Aufgaben zur Übung:
• 1. Beantworten Sie anhand des Textes zur Deichsanierung diese Fragen:
(a) Wer hat den Fachgutachter Dr. Ronald Haselsteiner beauftragt?
(b) Seit wie vielen Jahren beschäftigt sich Haselsteiner mit Deichbau und Hochwasserschutz?
(c) Für wie viele Tierarten beantragte das RP Ausnahmen?
• 2. Schreiben Sie aus dem Text zur Deichsanierung den Abschnitt von "Dass die Behörde" bis "einzig Sinnvolle wäre." wortgetreu ab.
• 3. Fassen Sie den Text zur Deichsanierung in zwei Sätzen zusammen.

Bereitgestellter Text:
Die Variante, die Dr. Ronald Haselsteiner vorschlägt, bringt ausschließlich Vorteile. Das stellte der von der Stadt Mannheim beauftragte Fachgutachter kürzlich nochmals bei einer Präsentation vor Vertretern des Rheinkolleg e.V. heraus. (Eines der zentralen Themen des Vereins ist der Hochwasserschutz am Rhein.) Die Umsetzung seines baumerhaltenden Sanierungskonzepts führe zu einer Win5-Situation, so der Deichexperte. Denn seine Lösung ist einfach, sicher, ökologisch, konsensfähig, kostengünstig.


Unseres Erachtens auch noch erwähnenswert: Laut Haselsteiner – der sich seit mehr als 20 Jahren intensiv mit Deichbau und Hochwasserschutz beschäftigt – habe er noch nie eine so lange rote Liste mit Ausnahmeregelungen gesehen. (Insgesamt beantragte das RP für 22 Tierarten, die durch den Eingriff getötet werden können, Ausnahmen; im Grund Lizenzen zum Töten.)


Dass die Behörde ihre Planung überarbeitet, ist realistisch nicht zu erwarten. Obwohl das nach all den Jahren Fehlplanung (nicht unbedingt falsch ausgeführt, aber mit falschen Planungsvorgaben) das einzig Sinnvolle wäre.

Bereitgestelltes Material:
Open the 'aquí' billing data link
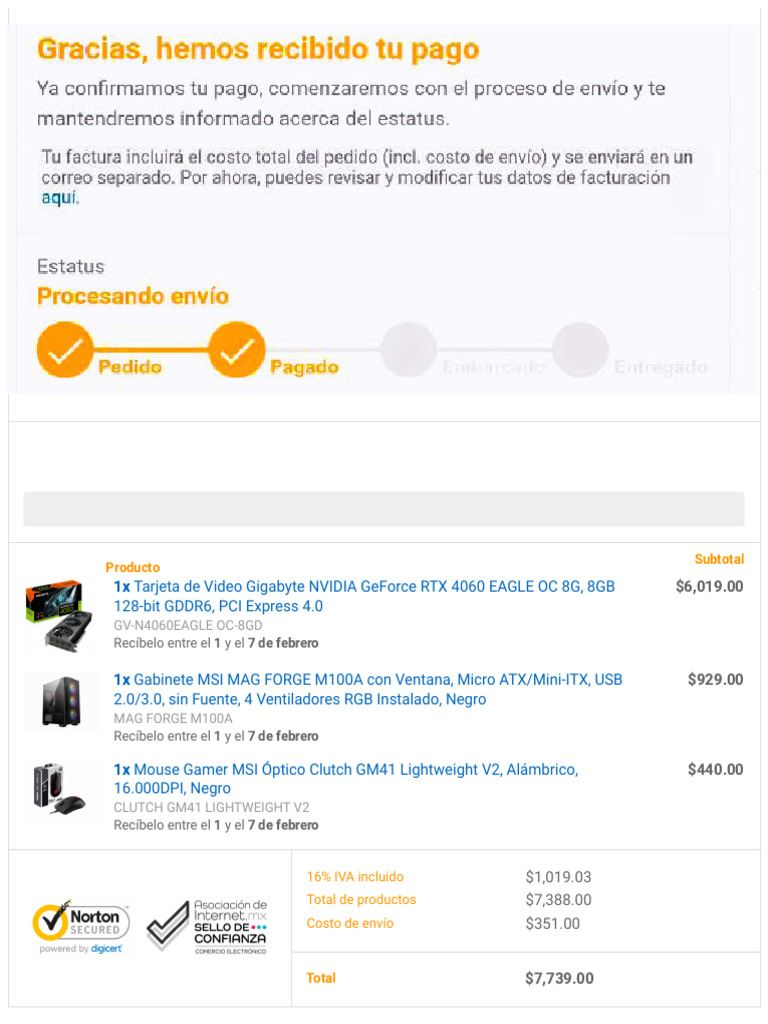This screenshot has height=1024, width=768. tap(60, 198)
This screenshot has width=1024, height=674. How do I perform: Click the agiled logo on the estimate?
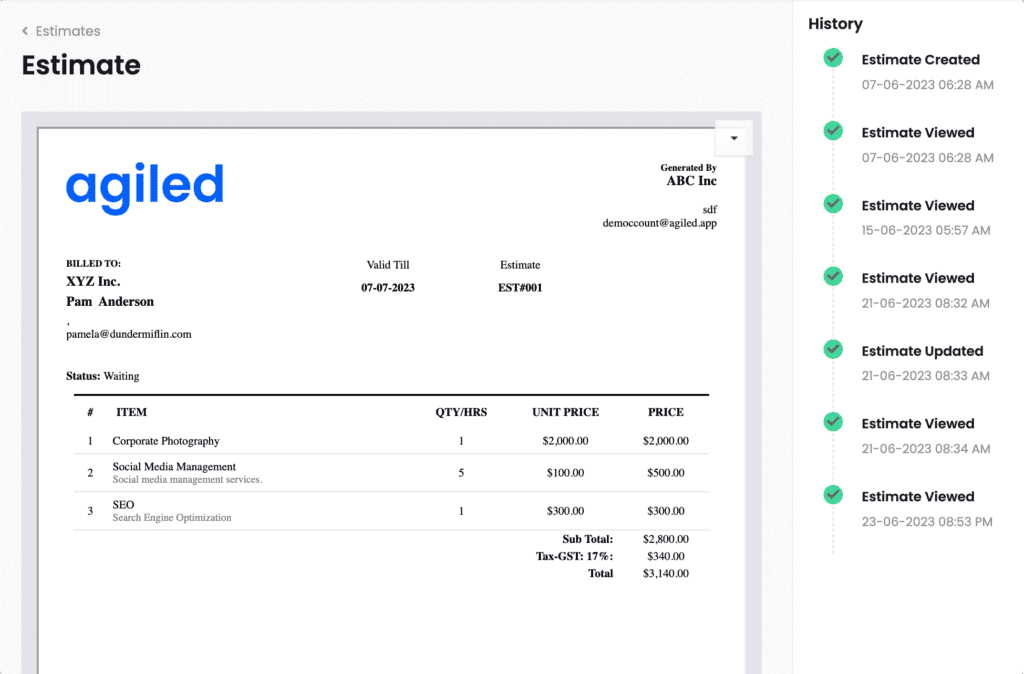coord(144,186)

Antworten je Aufgabe:
• 1.
(a) Die Stadt Mannheim.
(b) Seit mehr als 20 Jahren.
(c) Für 22 Tierarten.

• 2.
Dass die Behörde ihre Planung überarbeitet, ist realistisch nicht zu erwarten. Obwohl das nach all den Jahren Fehlplanung (nicht unbedingt falsch ausgeführt, aber mit falschen Planungsvorgaben) das einzig Sinnvolle wäre.

• 3. Der von der Stadt Mannheim beauftragte Fachgutachter Dr. Ronald Haselsteiner hält sein baumerhaltendes Sanierungskonzept für einfach, sicher, ökologisch, konsensfähig und kostengünstig. Laut Haselsteiner hat er noch nie eine so lange rote Liste mit Ausnahmeregelungen gesehen, doch dass die Behörde ihre Planung überarbeitet, ist realistisch nicht zu erwarten.